--- start of Page excerpt ---
LRSColinAssembler

Introduction

In yet another attempt to explain machine language to Colin, I’ve written a program that accepts a source program written in assembler language (very similar to that of IBM’s mainframe 360 series), produces an in-memory binary representation of it (rather than writing it out to a file) and then (if there are no errors) executes it. See <https://en.wikipedia.org/wiki/Assembly_language>

Note: Over the decades, there have been any number of different approaches to how CPUs work. Rather than getting too bogged down with interminable qualifications (e.g. “computers do it *this* way, except that the Motorola xxx does it *that* way, unlike the Intel yyy which does it *this other way*”), I’ll often make general statements that computers work in a specific way. And you should take these with a grain of salt. There will probably be exceptions to practically every general statement I make. But the statements will apply to many/most current CPU architectures, and are close enough for this introductory essay.

Micro-C – A Weird Little Language

I don’t know how well the following is going to work out, but I’m going to give it a shot.
--- end of Page excerpt ---
== The task ==
Can you continue the introductory essay on machine language and the LRSColinAssembler program, starting right after its final sentence?
--- start of Dataset ---
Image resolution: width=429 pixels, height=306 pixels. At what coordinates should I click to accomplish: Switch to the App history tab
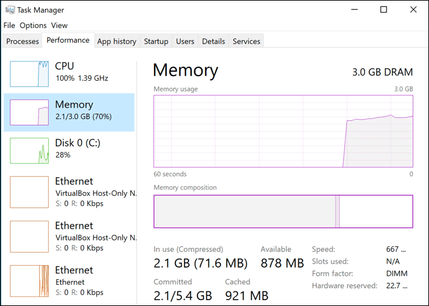[x=117, y=42]

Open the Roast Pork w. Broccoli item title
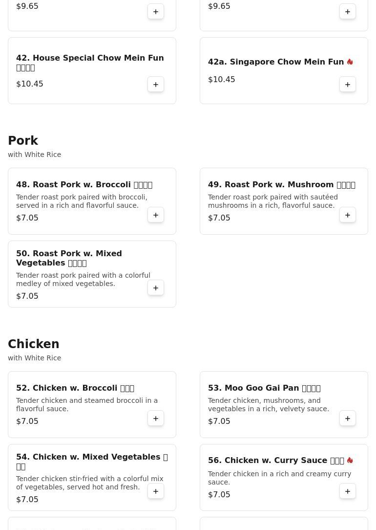pos(84,185)
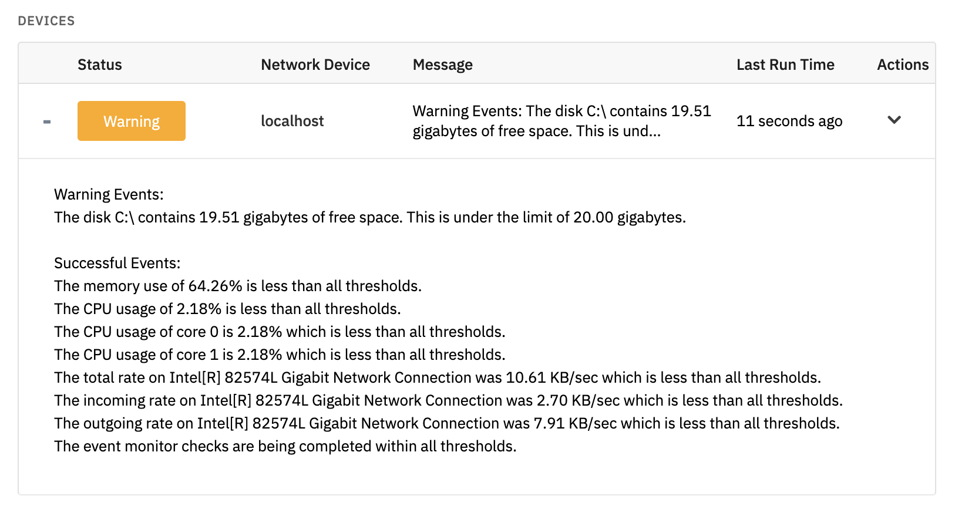The height and width of the screenshot is (506, 955).
Task: Click the outgoing rate 7.91 KB/sec line
Action: (447, 423)
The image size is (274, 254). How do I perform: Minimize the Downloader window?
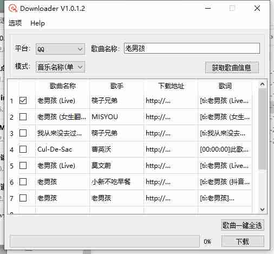tap(208, 8)
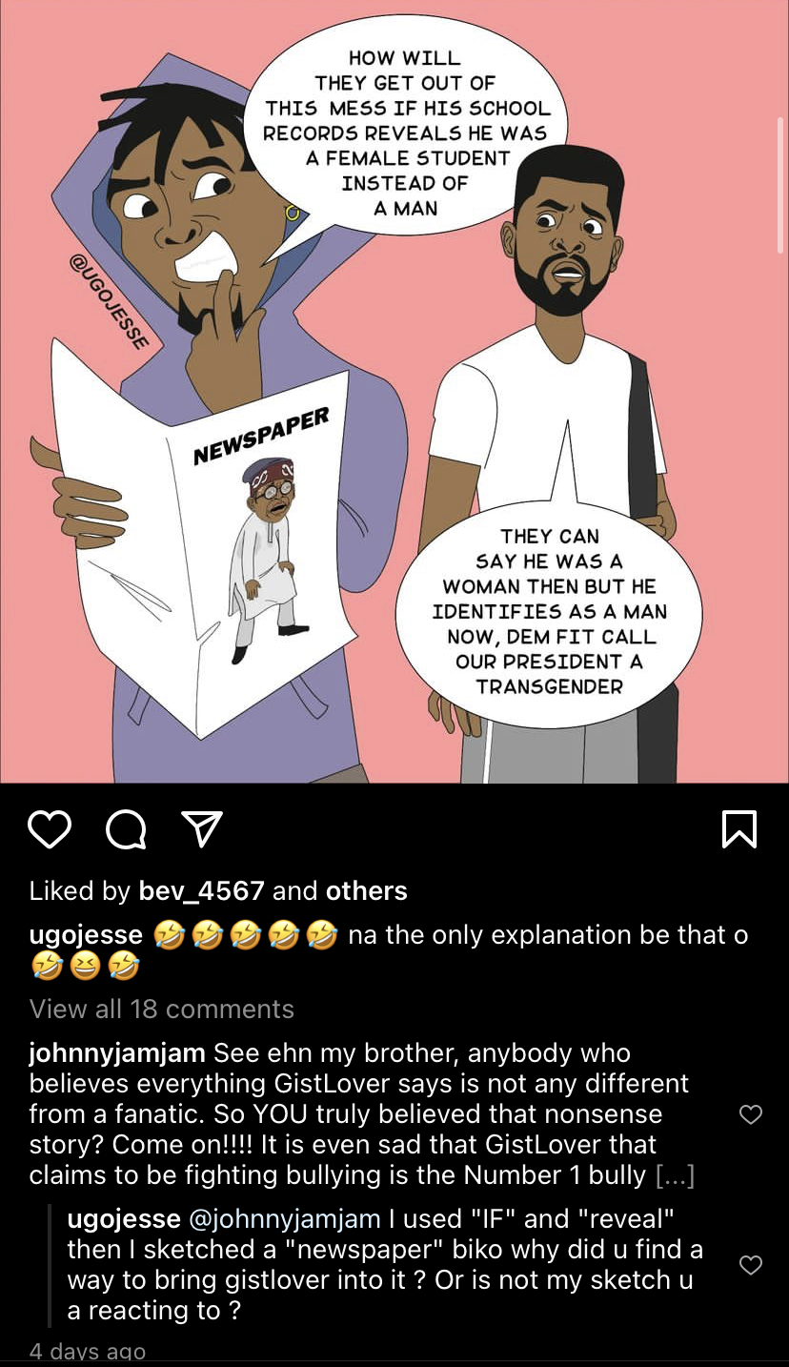Viewport: 789px width, 1367px height.
Task: Open ugojesse username in the reply
Action: 124,1219
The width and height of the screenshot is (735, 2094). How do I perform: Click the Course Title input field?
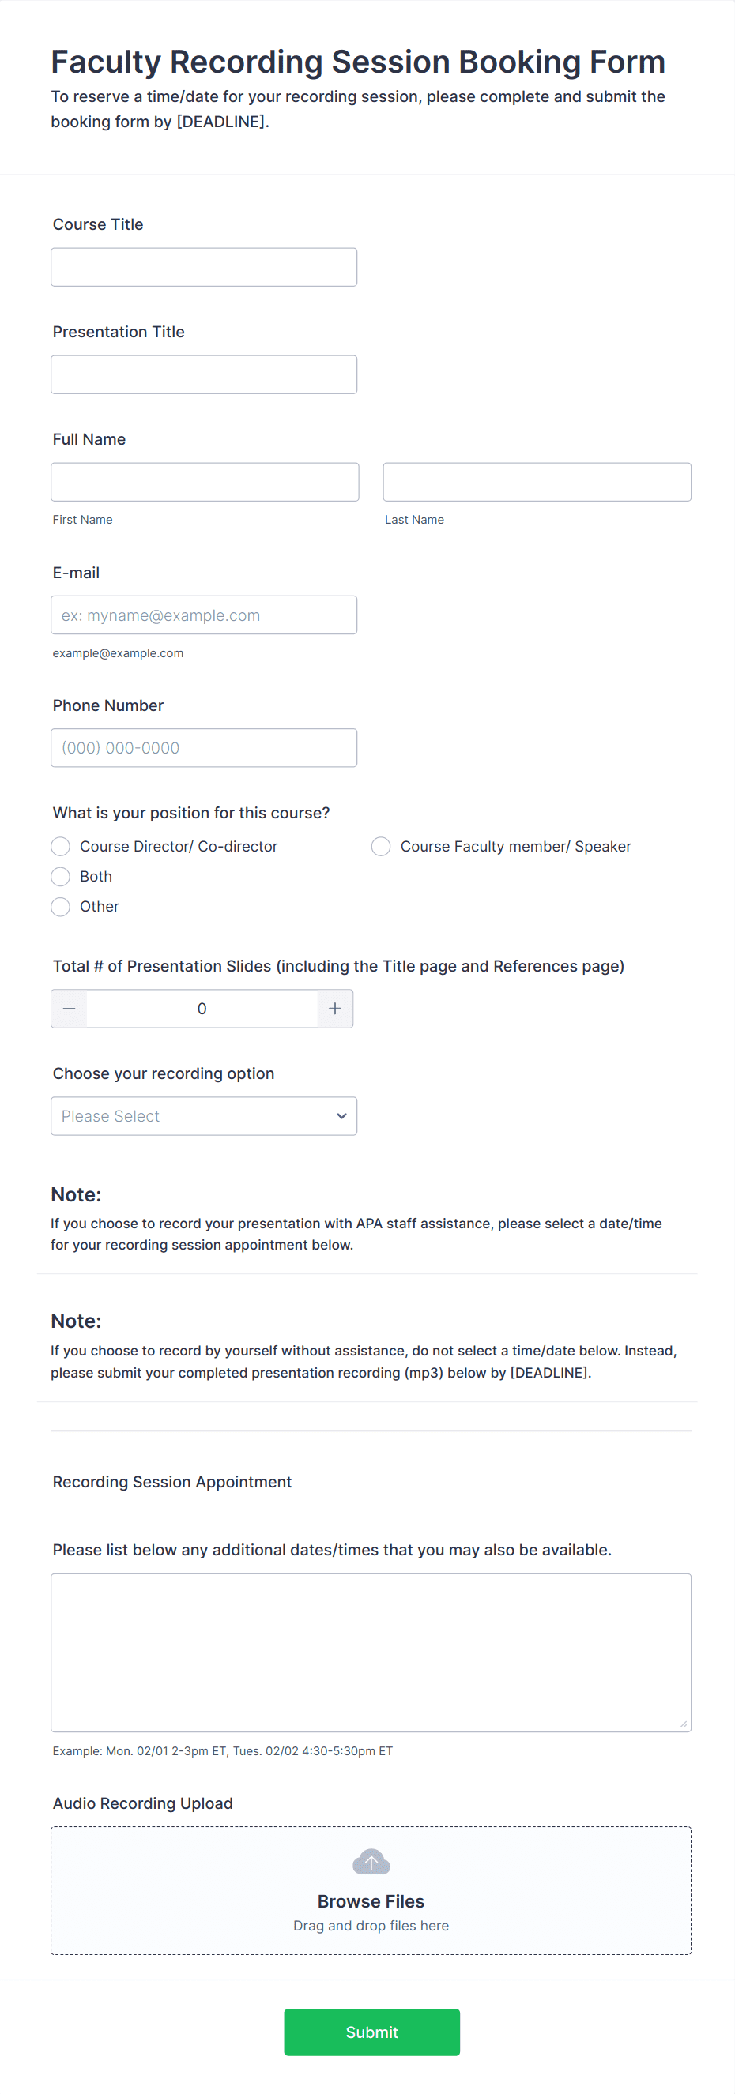[x=203, y=267]
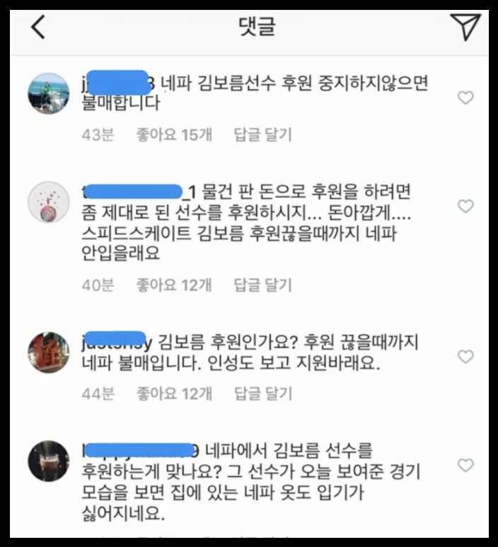Open the 43분 timestamp of the first comment
The width and height of the screenshot is (498, 547).
98,134
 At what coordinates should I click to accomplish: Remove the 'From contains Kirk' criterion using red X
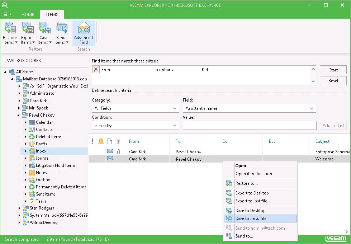pos(96,70)
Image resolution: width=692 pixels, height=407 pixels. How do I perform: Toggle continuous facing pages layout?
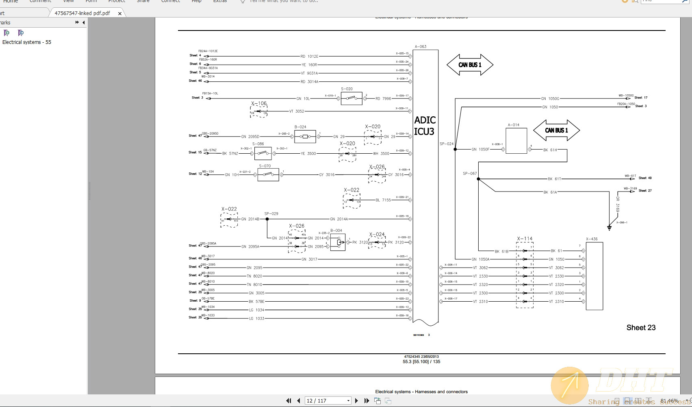tap(649, 400)
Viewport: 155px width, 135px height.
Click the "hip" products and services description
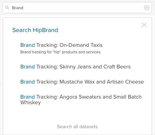pyautogui.click(x=61, y=52)
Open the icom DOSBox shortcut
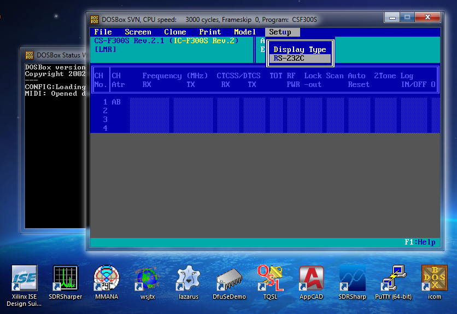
--- end of Dataset ---
== Answer to the problem ==
The CPU I’ll be describing below has exactly 18 different basic operations it can perform, plus a handful of higher-order extensions such as printing a number or a string. The mnemonics for these extensions begin with “$” (e.g. $PSTRING to print a string). There is also a “DI” notation to specify a field with an integer in it, and a “DS” notation to specify a field that is a string.

These 18 operations can be mapped to a fictitious C-like language that I’ll describe below. Note that there are a *lot* of things that “mini-C”[[1]](#footnote-1) can’t do. For example, you can add one number to another (R5 += count), but you can’t add two numbers and put the result in a third place (a = b + c). And you certainly can’t do expressions (a = b \* (c + d / 5)).

So be prepared for something shockingly primitive.

* There are 16 special variable names, R0..R15. These are *registers* (see later). There’s also the separate Condition Code register called CC that holds a few bits of data encoding the arithmetic result of certain expressions, indicating whether the result was negative, zero or positive.
  + Note: While the CC is technically a register, you can’t work with it directly in machine language, so unless specified specifically below, referenced to registers below refer only to R0..R15.
* Assignments (with one exception) can be done *only* to registers (R5 = Count). You can assign to a field, but only from a register (Count = R5, but not Count = InitialValue).
* To keep things as simple as possible, all arithmetic is done using 16-bit words.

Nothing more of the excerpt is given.